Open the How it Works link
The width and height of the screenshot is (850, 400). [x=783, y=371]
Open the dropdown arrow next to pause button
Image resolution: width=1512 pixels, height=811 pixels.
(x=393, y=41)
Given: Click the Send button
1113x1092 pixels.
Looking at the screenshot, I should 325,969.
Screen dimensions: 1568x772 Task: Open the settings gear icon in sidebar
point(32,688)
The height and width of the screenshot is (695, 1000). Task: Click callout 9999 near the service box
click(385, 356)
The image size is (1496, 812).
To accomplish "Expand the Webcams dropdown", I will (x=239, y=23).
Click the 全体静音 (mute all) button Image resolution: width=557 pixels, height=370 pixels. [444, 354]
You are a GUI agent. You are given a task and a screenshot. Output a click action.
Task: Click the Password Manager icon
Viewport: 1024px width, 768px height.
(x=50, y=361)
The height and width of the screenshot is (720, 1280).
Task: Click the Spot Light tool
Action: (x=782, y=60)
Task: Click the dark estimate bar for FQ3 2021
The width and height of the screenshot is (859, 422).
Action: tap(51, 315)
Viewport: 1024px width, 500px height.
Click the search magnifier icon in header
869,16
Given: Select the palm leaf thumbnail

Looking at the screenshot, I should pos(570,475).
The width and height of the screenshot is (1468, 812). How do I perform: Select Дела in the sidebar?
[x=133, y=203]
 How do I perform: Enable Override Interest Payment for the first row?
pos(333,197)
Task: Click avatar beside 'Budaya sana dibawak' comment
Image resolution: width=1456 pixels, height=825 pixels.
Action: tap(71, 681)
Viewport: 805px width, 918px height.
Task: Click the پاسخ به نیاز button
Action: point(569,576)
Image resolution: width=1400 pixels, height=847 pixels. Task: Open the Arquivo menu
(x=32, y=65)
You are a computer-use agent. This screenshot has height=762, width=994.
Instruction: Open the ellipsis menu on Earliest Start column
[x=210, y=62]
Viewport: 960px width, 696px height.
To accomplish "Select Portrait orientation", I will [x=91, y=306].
....................
To do
Make a copy of each line in the records above that has the word "will".

Response below
To accomplish "Expand the Webcams dropdown", I will (x=239, y=23).
To accomplish "Select Portrait orientation", I will [x=91, y=306].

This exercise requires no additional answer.